Une société libérée de la contrainte de valoriser la valeur ne verra pas une explosion des possibilités. De cette façon, cela ne ressemblera pas à un feu d’artifice libertaire. Les possibilités ne sont pas illimitées, aujourd’hui moins que jamais ; il suffit de dire qu’ils sont nombreux et que cette multiplicité est souhaitable face à un monde dont la logique motrice est « unidimensionnelle ».
Cette prétention minimale, que l’on pourrait appeler le critère le plus bas de la révolution, n’entend pas façonner le monde à l’image d’une nouvelle idéologie de totalité bâtie sur les décombres de la forme totalitaire de socialisation.

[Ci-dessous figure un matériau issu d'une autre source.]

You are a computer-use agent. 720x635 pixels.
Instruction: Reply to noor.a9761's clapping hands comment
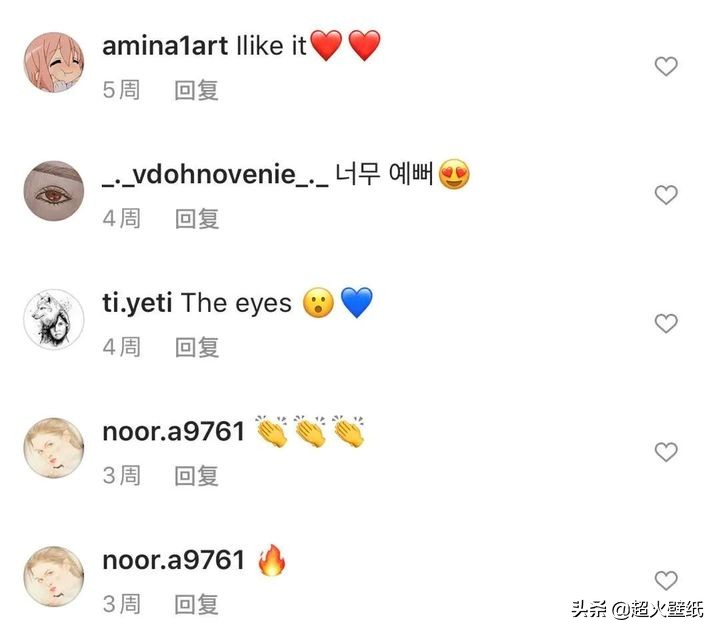(x=196, y=475)
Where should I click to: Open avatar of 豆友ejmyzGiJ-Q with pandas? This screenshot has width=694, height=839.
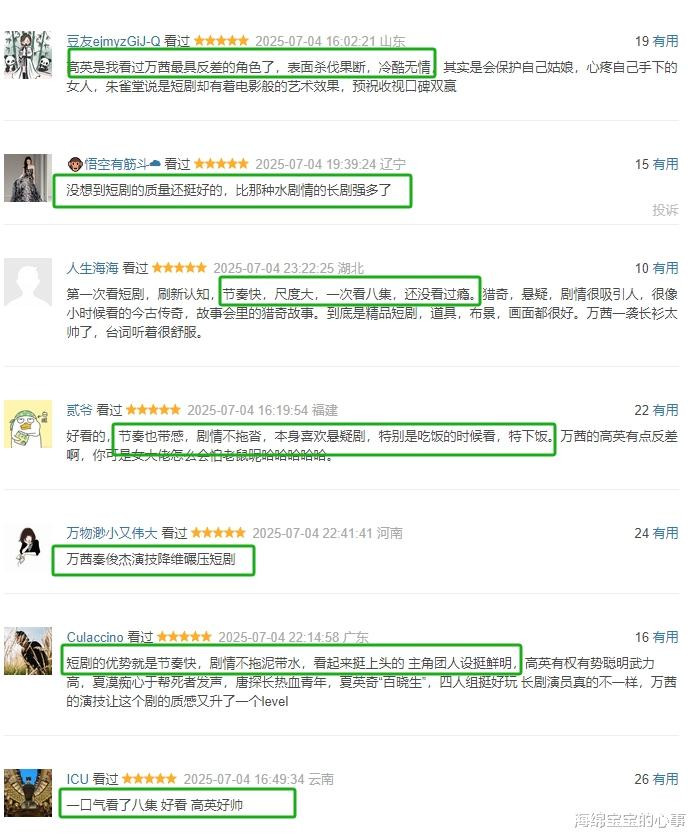pos(28,55)
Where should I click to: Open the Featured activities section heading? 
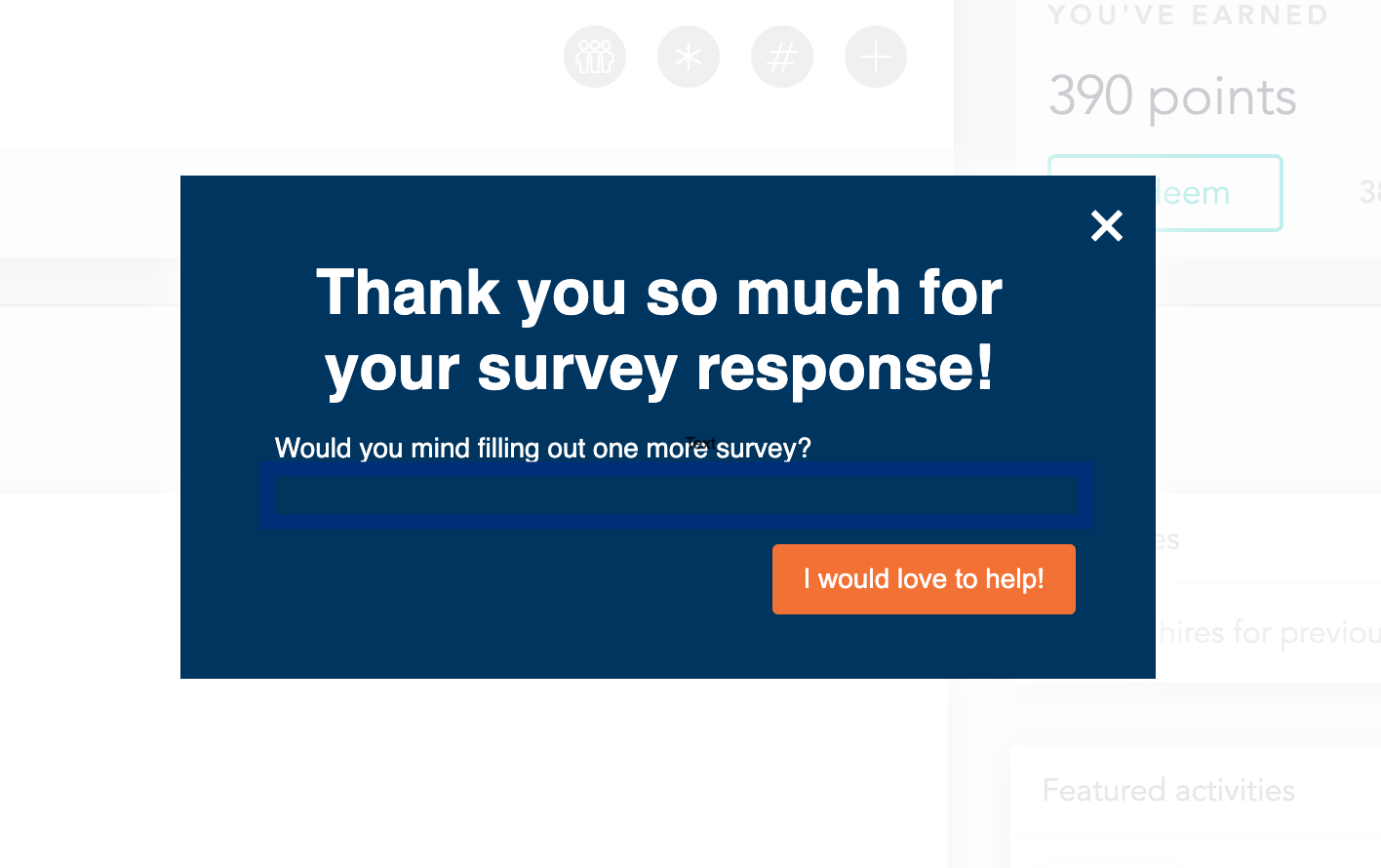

Après avoir rendu service, le concept dialectique de totalité pourrait ainsi devenir une particularité datée de l’histoire de la pensée, propre à une époque qui l’avait rendu nécessaire, mais aussi, finalement, inadéquat pour accompagner d’autres conditions historiques.
*Sandrine Aumercier est psychanalyste, membre de la Psychoanalytische-Bibliothek de Berlin et co-fondateur de la revue Junktim. Auteur, entre autres livres, de Tous écoresponsables ?
Initialement publié sur le site Critique de la valeur-dissociation. Repenser une critique théorique du capitalisme.
notes
[I] Georg FW Hegel, Que penser de l'abstrait ?, Paris, Hermann, 2007 [1807].
[Ii] Voir notamment Georg Lukács, Histoire et conscience de classe, Paris, Minuit, 1960 ; Karel Kosik, La dialectique du béton, Paris, Éditions de la passion, 1988.
[Iii] Gérard Lebrun, La patience du concept, Paris, Gallimard, 1972, p. 353.
[Iv] Robert Kurz, Gray est l'arbre de vie, Green is Theory, Albi, Crise et critique 2022.
[V] Karl Marx, La Capitale, Livre 1, Paris, Gallimard, 1993, p. 129.
[Vi] Jacques Lacan, « Propos sur la causalité psychique », écrits, Paris, Seuil, 1966, p. 172.